[Element lookup records]
⁂
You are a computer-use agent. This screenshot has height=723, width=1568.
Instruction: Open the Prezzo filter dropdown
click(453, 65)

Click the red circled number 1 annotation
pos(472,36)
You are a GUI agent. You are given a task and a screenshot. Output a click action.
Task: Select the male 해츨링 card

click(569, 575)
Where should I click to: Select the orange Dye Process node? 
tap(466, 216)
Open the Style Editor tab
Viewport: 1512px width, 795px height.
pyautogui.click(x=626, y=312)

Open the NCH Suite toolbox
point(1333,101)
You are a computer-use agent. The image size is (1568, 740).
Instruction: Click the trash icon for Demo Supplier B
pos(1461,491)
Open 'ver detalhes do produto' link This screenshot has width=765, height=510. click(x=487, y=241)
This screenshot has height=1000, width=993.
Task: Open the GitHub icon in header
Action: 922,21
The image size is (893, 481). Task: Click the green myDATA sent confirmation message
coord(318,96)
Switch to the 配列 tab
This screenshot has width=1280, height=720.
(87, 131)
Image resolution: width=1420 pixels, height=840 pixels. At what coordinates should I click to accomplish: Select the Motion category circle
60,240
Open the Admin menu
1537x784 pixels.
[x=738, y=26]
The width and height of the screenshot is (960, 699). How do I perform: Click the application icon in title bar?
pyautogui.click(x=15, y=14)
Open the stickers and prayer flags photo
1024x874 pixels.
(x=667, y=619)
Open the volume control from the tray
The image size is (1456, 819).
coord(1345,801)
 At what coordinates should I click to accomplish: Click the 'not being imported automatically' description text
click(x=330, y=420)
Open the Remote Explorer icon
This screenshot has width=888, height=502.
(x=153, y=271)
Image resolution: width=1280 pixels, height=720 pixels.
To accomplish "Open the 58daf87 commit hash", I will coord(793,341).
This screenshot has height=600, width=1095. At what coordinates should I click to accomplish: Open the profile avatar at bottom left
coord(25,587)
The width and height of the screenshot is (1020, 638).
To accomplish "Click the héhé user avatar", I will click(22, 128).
⁂
• [Exercise task]: Output all lines of the records above as a Markdown table with two columns, "No." for the row number and "Text" for the line. Skip blank lines.

• [Response to this task]:
| No. | Text |
|---|---|
| 1 | You are a computer-use agent. This screenshot has height=723, width=1568. |
| 2 | Instruction: Open the Prezzo filter dropdown |
| 3 | click(453, 65) |
| 4 | Click the red circled number 1 annotation |
| 5 | pos(472,36) |
| 6 | You are a GUI agent. You are given a task and a screenshot. Output a click action. |
| 7 | Task: Select the male 해츨링 card |
| 8 | click(569, 575) |
| 9 | Where should I click to: Select the orange Dye Process node?  |
| 10 | tap(466, 216) |
| 11 | Open the Style Editor tab |
| 12 | Viewport: 1512px width, 795px height. |
| 13 | pyautogui.click(x=626, y=312) |
| 14 | Open the NCH Suite toolbox |
| 15 | point(1333,101) |
| 16 | You are a computer-use agent. The image size is (1568, 740). |
| 17 | Instruction: Click the trash icon for Demo Supplier B |
| 18 | pos(1461,491) |
| 19 | Open 'ver detalhes do produto' link This screenshot has width=765, height=510. click(x=487, y=241) |
| 20 | This screenshot has height=1000, width=993. |
| 21 | Task: Open the GitHub icon in header |
| 22 | Action: 922,21 |
| 23 | The image size is (893, 481). Task: Click the green myDATA sent confirmation message |
| 24 | coord(318,96) |
| 25 | Switch to the 配列 tab |
| 26 | This screenshot has width=1280, height=720. |
| 27 | (87, 131) |
| 28 | Image resolution: width=1420 pixels, height=840 pixels. At what coordinates should I click to accomplish: Select the Motion category circle |
| 29 | 60,240 |
| 30 | Open the Admin menu |
| 31 | 1537x784 pixels. |
| 32 | [x=738, y=26] |
| 33 | The width and height of the screenshot is (960, 699). How do I perform: Click the application icon in title bar? |
| 34 | pyautogui.click(x=15, y=14) |
| 35 | Open the stickers and prayer flags photo |
| 36 | 1024x874 pixels. |
| 37 | (x=667, y=619) |
| 38 | Open the volume control from the tray |
| 39 | The image size is (1456, 819). |
| 40 | coord(1345,801) |
| 41 |  At what coordinates should I click to accomplish: Click the 'not being imported automatically' description text |
| 42 | click(x=330, y=420) |
| 43 | Open the Remote Explorer icon |
| 44 | This screenshot has width=888, height=502. |
| 45 | (x=153, y=271) |
| 46 | Image resolution: width=1280 pixels, height=720 pixels. |
| 47 | To accomplish "Open the 58daf87 commit hash", I will coord(793,341). |
| 48 | This screenshot has height=600, width=1095. At what coordinates should I click to accomplish: Open the profile avatar at bottom left |
| 49 | coord(25,587) |
| 50 | The width and height of the screenshot is (1020, 638). |
| 51 | To accomplish "Click the héhé user avatar", I will click(22, 128). |